There is no arguing with this as it is a fact. They may copy trade a select few people and make money from that, but we don't know. However the fact remains that if they pay you it comes out of their profit.



I have never claimed that you can't make money from Apex. Please refrain from creating any more straw man arguments, or stating things that I haven't said.

100% agree. It's a fact that majority of retail traders lose money. These prop firm traders are no different.

But from a business perspective, Apex doesn't necessarily lose money when they payout because each payout is marketing. The payouts may actually have a good ROI for them.

Also not everyone signs up with companies like Apex for the same reason. For example when I first signed up with them, my goal was to practice trading. I had just blown up another self funded account and was down nearly 50k. I wanted to keep practice trading, but couldn't trust myself or afford putting more money into my NT brokerage account, and this is where Apex became a life saver because for about $25, they give you an account with live market data. The live data alone costs $15 per month, so having the live data included means $10 per month for a sim account.
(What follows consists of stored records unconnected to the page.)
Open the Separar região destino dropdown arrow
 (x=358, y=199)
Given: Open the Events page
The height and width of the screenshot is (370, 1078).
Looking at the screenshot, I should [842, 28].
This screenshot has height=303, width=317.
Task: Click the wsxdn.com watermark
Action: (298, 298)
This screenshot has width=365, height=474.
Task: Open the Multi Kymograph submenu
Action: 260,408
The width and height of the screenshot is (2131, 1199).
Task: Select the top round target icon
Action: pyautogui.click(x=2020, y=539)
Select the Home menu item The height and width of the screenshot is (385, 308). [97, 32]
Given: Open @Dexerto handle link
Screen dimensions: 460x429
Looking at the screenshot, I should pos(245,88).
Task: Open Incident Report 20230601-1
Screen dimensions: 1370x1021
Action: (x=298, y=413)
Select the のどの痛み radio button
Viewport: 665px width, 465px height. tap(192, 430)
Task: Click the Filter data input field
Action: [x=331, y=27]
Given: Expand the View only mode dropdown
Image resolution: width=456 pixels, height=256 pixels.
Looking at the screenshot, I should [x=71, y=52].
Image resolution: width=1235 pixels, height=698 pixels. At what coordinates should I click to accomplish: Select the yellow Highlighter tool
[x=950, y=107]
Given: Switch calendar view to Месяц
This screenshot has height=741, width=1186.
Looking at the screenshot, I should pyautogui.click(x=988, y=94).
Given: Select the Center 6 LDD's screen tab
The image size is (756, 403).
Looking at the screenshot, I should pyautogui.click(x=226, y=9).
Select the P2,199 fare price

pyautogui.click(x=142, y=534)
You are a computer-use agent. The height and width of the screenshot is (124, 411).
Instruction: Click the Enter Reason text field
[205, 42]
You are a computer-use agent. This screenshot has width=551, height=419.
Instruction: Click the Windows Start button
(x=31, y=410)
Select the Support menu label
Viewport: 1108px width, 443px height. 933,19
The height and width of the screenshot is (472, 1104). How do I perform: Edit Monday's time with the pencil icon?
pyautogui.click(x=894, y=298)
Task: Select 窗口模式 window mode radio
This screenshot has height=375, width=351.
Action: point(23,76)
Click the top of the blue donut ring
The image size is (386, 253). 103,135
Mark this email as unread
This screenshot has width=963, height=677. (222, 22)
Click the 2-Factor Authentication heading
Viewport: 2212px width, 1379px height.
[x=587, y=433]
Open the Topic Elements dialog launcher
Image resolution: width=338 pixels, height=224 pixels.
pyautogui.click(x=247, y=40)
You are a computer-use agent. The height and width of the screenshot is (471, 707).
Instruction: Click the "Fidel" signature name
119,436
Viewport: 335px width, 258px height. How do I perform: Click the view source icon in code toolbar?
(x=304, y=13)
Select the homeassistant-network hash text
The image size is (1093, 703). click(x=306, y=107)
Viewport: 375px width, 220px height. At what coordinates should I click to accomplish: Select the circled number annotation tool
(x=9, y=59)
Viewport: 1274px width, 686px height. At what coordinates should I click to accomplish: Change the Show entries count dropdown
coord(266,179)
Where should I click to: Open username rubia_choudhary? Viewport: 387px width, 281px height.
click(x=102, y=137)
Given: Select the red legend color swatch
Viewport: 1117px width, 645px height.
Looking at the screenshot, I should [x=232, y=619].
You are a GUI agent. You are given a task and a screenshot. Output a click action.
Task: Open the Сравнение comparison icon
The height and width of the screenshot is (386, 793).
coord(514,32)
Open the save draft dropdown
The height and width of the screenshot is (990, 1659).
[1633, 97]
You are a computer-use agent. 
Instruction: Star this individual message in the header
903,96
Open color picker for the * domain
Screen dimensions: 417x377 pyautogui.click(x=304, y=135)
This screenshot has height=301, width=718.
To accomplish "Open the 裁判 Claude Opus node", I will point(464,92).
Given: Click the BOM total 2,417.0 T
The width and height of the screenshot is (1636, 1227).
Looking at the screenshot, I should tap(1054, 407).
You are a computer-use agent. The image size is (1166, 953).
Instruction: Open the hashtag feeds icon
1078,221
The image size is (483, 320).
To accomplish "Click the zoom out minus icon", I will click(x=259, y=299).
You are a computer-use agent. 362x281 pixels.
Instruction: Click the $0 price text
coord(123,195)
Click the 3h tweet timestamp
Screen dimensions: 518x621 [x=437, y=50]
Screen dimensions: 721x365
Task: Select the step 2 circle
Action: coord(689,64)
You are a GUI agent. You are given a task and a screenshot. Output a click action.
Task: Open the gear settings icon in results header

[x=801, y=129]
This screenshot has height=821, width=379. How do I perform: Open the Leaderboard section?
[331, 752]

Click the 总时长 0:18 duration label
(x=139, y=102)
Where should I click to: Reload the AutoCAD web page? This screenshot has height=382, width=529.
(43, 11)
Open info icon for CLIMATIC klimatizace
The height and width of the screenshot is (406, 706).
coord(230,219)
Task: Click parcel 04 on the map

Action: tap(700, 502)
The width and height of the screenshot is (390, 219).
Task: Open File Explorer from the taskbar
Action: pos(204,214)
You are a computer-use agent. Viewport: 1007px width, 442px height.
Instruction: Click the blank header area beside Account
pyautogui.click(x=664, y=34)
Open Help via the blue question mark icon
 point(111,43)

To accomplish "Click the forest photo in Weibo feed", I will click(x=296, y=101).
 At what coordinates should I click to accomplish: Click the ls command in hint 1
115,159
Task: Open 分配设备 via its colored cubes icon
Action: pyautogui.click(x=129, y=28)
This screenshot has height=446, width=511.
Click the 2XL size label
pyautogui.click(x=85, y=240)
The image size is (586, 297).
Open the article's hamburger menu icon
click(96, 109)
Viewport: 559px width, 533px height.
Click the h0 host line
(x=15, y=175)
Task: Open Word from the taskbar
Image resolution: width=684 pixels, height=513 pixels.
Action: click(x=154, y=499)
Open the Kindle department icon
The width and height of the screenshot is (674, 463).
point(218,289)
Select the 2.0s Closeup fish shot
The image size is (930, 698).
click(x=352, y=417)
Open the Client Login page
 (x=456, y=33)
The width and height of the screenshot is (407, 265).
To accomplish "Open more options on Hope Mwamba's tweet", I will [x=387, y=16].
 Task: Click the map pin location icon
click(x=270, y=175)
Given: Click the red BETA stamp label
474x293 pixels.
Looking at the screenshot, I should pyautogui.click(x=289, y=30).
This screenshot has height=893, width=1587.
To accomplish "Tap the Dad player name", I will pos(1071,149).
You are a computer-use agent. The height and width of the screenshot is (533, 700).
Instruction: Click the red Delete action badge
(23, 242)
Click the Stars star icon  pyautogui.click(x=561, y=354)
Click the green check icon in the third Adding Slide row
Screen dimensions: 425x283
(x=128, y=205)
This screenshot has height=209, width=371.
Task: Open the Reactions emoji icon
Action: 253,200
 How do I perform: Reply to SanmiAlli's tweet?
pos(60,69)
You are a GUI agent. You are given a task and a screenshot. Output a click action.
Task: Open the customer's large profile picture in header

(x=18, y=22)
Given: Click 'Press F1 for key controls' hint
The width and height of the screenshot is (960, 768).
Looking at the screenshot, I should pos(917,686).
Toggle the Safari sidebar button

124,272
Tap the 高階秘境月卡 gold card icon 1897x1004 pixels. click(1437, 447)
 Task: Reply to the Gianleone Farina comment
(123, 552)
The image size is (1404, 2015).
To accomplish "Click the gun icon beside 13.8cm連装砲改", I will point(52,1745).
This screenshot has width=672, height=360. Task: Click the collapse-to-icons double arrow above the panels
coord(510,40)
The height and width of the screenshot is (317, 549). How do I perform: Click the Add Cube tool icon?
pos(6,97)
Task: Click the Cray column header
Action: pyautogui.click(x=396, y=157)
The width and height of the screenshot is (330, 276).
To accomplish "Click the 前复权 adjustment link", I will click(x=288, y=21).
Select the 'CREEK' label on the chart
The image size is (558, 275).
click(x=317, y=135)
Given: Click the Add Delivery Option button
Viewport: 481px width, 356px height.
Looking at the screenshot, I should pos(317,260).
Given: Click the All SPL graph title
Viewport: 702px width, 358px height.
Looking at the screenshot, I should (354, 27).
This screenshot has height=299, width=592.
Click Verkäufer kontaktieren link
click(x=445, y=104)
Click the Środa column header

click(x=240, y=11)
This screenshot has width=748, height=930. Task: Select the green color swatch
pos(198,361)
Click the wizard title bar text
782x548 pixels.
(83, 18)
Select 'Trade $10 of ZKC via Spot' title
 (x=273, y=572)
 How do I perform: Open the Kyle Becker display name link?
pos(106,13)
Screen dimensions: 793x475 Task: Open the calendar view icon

But because it's not a locally hosted sim101, it keeps you accountable and more likely to trade it as if it was a real account.

Reaching a payout was the icing on top, but the goal was always to practice with a little skin in the game, which was impossible for me on sim101. Eventually when I got better and figured out the game, I started getting payouts, and Apex has never missed a payout, so I trust them completely because I know that 95% of others are going to fail the evals and PA accounts at first, so there will always be funds for my payouts.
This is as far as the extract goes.